Spent a bit of time rewriting Yindong's python trace analysis using C++ and libflowmanager. My program was able to run much faster and use a lot less memory, which should mean that wraith won't be hosed for months while Yindong waits for his analysis to run.

Added a new API function to libtrace to strip VLAN and MPLS headers from packets. This makes the packets easier to analyse with BPF filters as you don't need to construct complicated filters to deal with the possible presence of VLAN tags that you don't care about.

Installed libtrace on the Endace probe and managed to get it happily processing packets from a virtual DAG without too much difficulty.




Continued fine-tuning the event groupings produced by netevmon. Major changes I made include:
* When displaying groups on the dashboard, merge any event groups that have the exact same members.
* Avoid including events in a group if they don't have a reasonable D-S score, even if there are other similar significant events happening at the same time. This gets rid of a lot of pointless (and probably unrelated events) from each group and also ensures groups expire promptly. This change has introduced a few flow-on effects: the insignificant events still need to be members of the group (in case they do eventually become significant) but shouldn't affect any of the group statistics -- particularly the group start time.
* Allow events that occur within one expiry period before the first event in a group to be included in that group -- threaded netevmon doesn't export events in a strict chronological order any more, so we need to be careful not to throw away out-of-order events.
* Have a fallback strategy if there is no AS path information available for a given source, dest pair (e.g. there is no traceroute test scheduled or the traceroute test has failed for some reason). Instead, we will create 2 groups: one for the source and one for the target.
* Polished up the styling of the dashboard and event group list and fixed a few UI issues that Brendon had suggested after looking at it on Friday.




Brad managed to track down a newer video card for quarterpounder, so now BSOD is up and running again.

Added Meena's lpicollector to our github so now I can finally deprecate the lpi_live tool that comes with libprotoident. Spent a bit of time updating some documentation and reworking the example client scripts so that everything is a bit easier to use. Also fixed a couple of memory bugs that I may have introduced last time I worked on the collector.

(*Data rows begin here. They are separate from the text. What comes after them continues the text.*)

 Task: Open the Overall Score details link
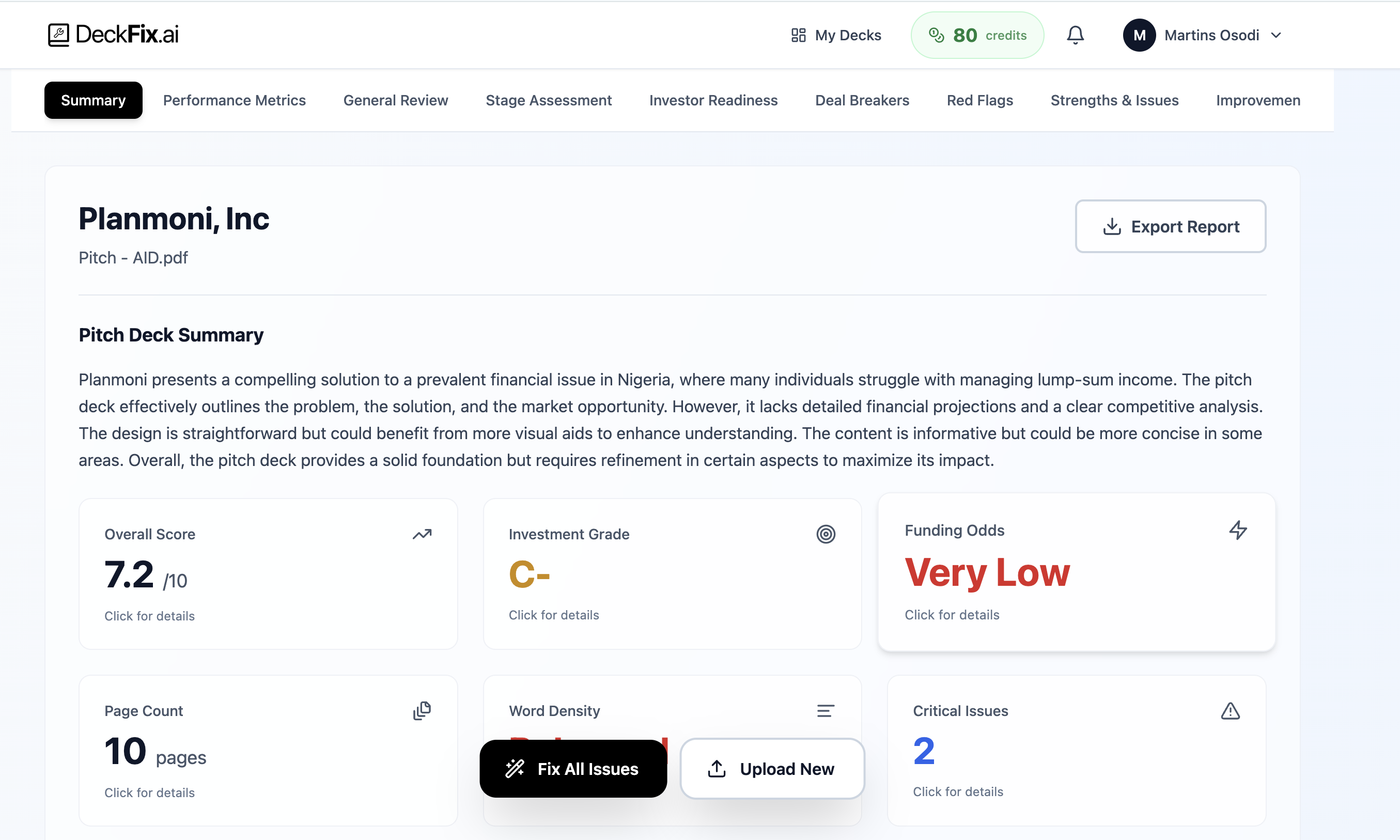(x=149, y=616)
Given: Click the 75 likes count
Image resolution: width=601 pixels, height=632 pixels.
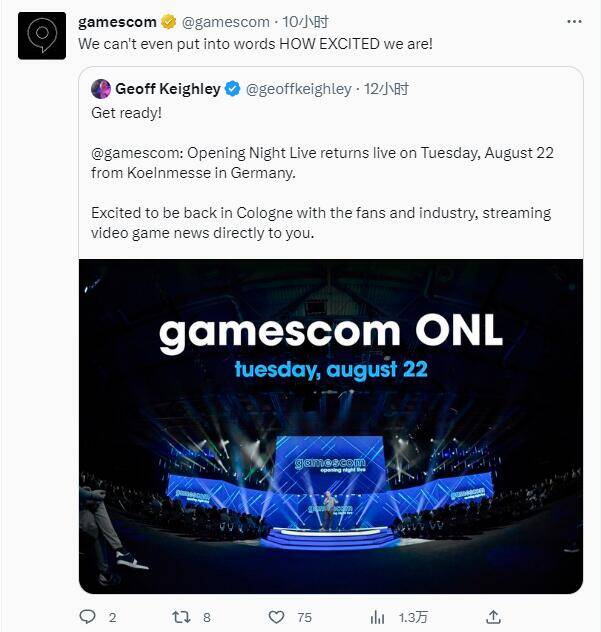Looking at the screenshot, I should pyautogui.click(x=305, y=617).
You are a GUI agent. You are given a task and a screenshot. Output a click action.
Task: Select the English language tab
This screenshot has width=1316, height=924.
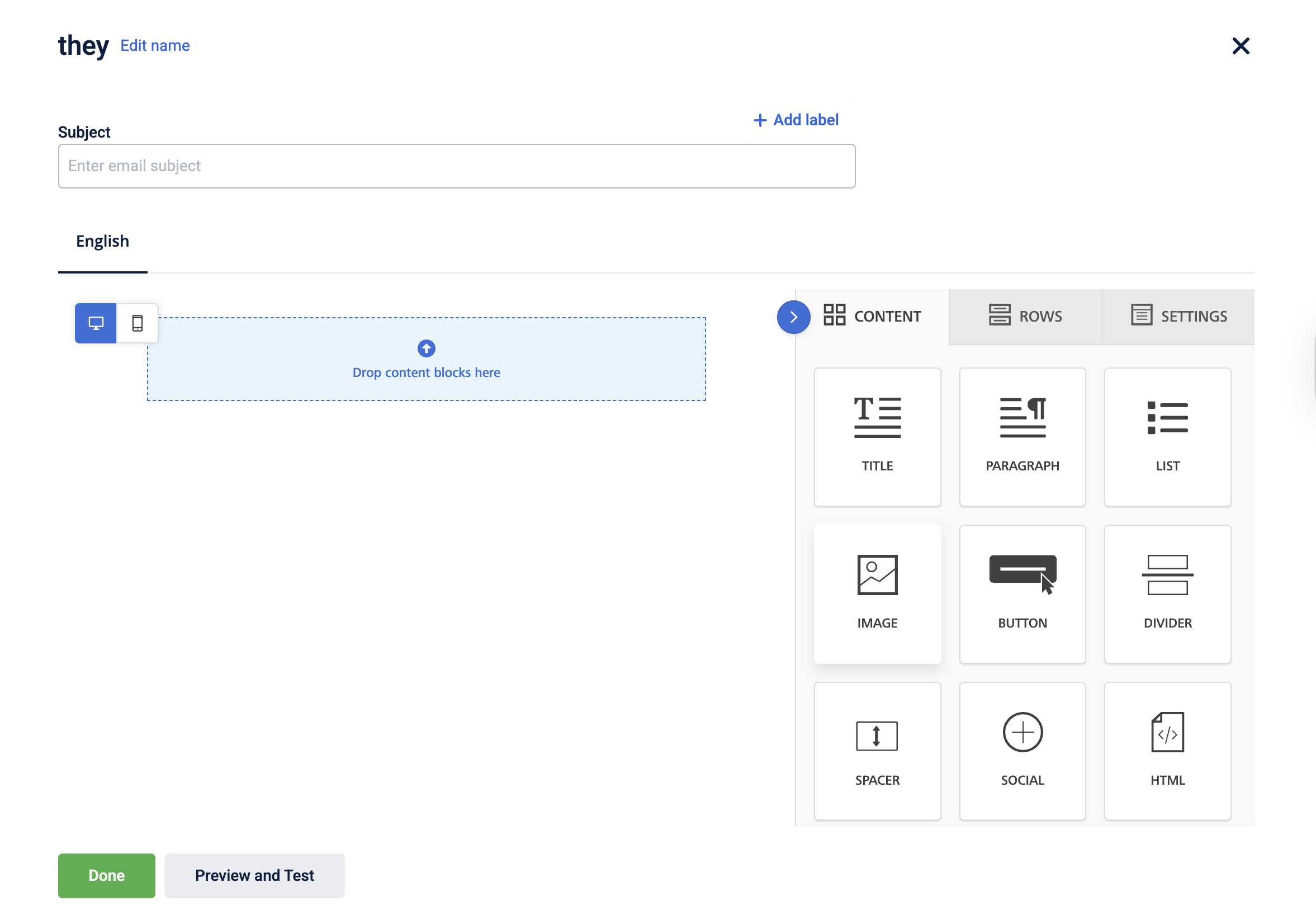click(x=103, y=241)
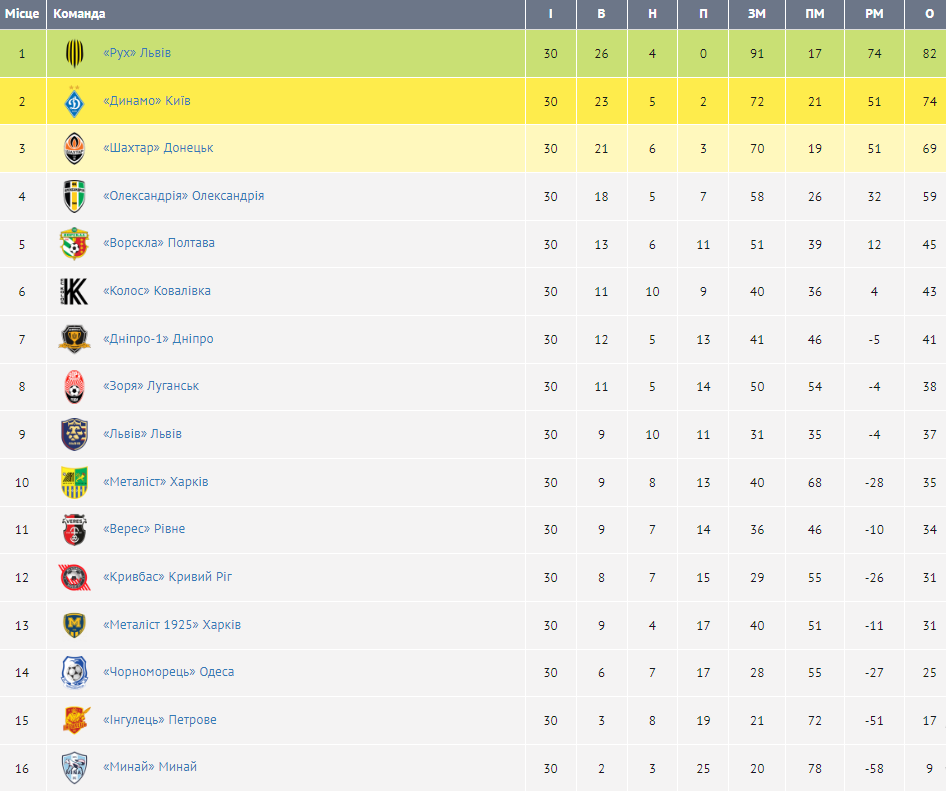Click the «Місце» column header
The width and height of the screenshot is (946, 792).
(22, 14)
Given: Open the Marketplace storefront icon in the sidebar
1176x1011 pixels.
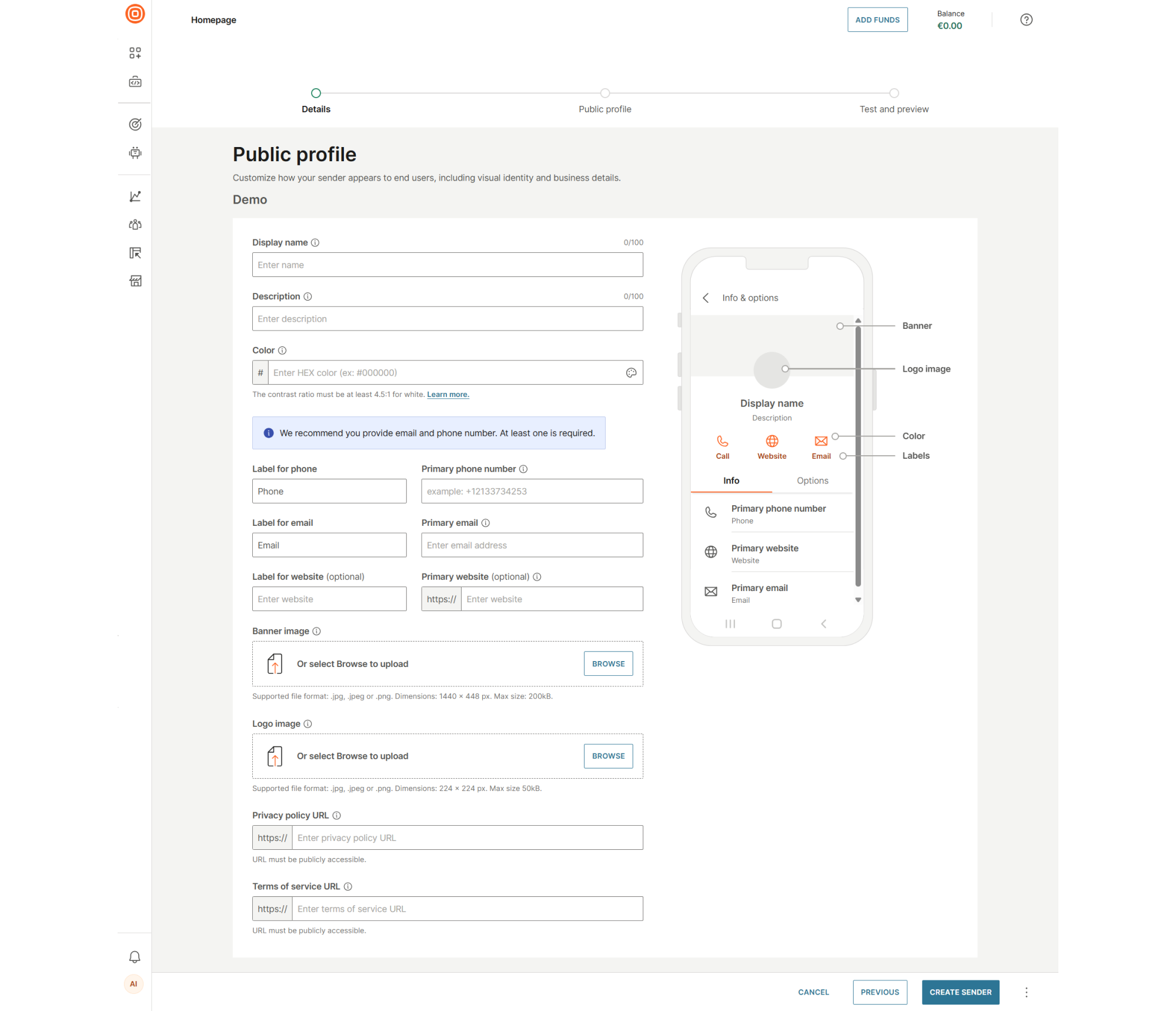Looking at the screenshot, I should [x=135, y=281].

Continued working with the new event groups. Found a problem where I was incorrectly preferring shorter AS path segments over longer ones when determining whether I could remove a group for being redundant. Having fixed that, many event groups now cover several ASNs so I've redesigned the event list on the dashboard to be better at displaying multiple AS names.




The source code for both BSOD and Meenakshee Mungro's reliable libprotoident collector have been added to the WAND github page. Developers can freely clone these projects and make their own modifications or additions to the source code, while keeping up with any changes that we make between releases.

This is the first time we have released the libprotoident collector under the GPLv3 license. This project is a replacement for the lpi_live tool included with libprotoident, which should now be considered deprecated.

We're also more than happy to consider pull requests for code that adds useful features to either project.

WAND on GitHub




My NNTSC live queue continued to keep up satisfactorily, so I've turned my attention back to testing AS-based event grouping in netevmon. Updated the dashboard to use AS names rather than numbers to describe event groups. Replaced the "top sources" and "top targets" graph with a "top networks" graph.

Spent Thursday hosting one of the candidates applying for a position with STRATUS.

Added BSOD to our github on Friday. Tried to get the client running on the big TV, but ran into some issues with our video card no longer being supported by fglrx. Attempting to get the client to build and run on the Mac was not much more successful, since Xcode seems to have lost track of some of our dynamic libraries.